キックオフ直前の握手交換で、サンプ側最後尾に並んだFWマキシ・ロペスは、ホストチームのエースFWとしてインテルの選手たちを迎えながら次々にタッチをかわした。だが、マキシは最後にやってきたFWイカルディが中途半端に伸ばした手をスルーした。視線すら合わせようとしなかった。
これは、彼ら2人の果し合いだった。
サッカー選手2人と、金髪モデル妻の三角関係。
愛憎劇の発端は、若い盛りのイカルディが1本の爆弾ツイートを投下した昨秋11月中旬に遡る。
「ワンダ、君を愛してる」
マキシの妻ワンダ・ナラへ向けた愛の告白は、SNSを通じて、あっという間に世間へ広く知れ渡った。イカルディの左腕には、すでに彼女の名がタトゥーとして刻まれていた。
大金を稼ぐサッカー選手2人と金髪モデル妻による三角関係に、ゴシップ好きのイタリア人が飛びつかないわけがない。好奇の目が3人に一斉に降り注いだ。
CLの優勝経験もあるFWマキシは、チームを転々としながら経験を重ねるうちに今年30歳になった。

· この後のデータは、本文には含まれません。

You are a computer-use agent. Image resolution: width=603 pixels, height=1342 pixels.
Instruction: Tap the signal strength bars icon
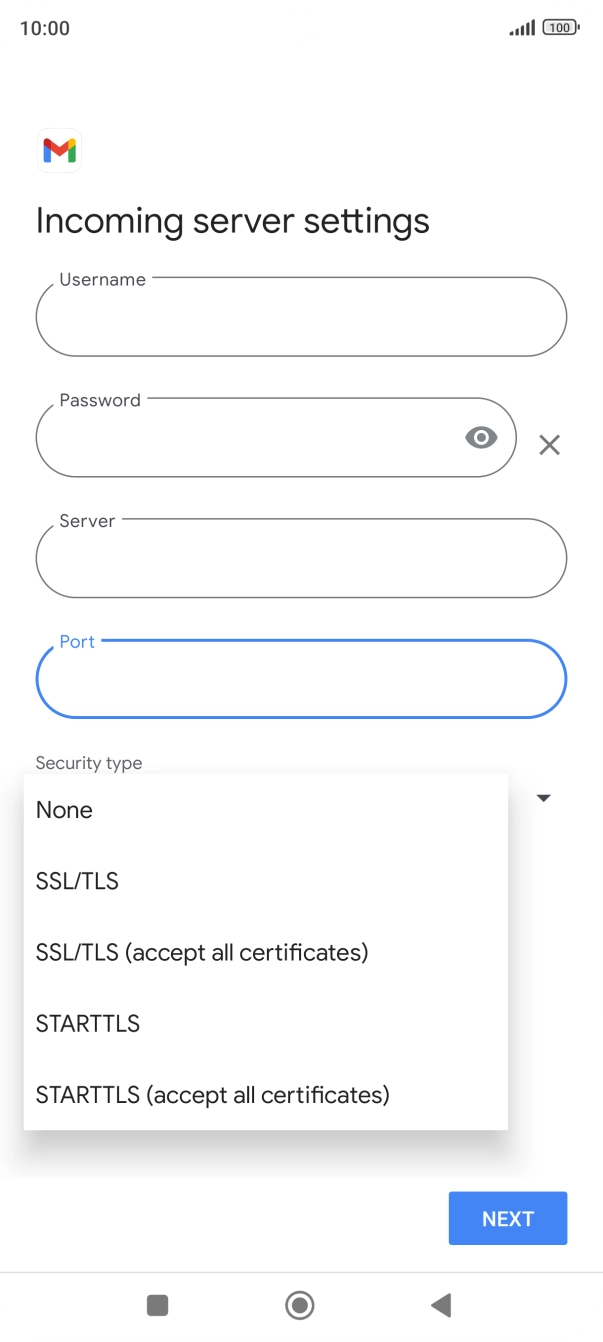pyautogui.click(x=521, y=29)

9歳年下のイカルディとは、昨季サンプドリアでチームメイトだった。自分と同じようにアルゼンチン出身のセンターフォワードとしてバルセロナを経由した後、イタリアで成功しようと奮闘する彼を、マキシは弟のように可愛がった。
先輩としてストライカーの心構えを教えるに留まらず、故郷を離れて暮らすイカルディを不憫に思い、家族ぐるみで弟分の面倒を見た。妻ワンダと3人の小さな子供たちも交え、シーズンの疲れと負傷を癒す夏のバカンスにも誘った。
そこで、イカルディはこともあろうに友人であり、同胞の大先輩でもあるマキシの妻に横恋慕したのだ。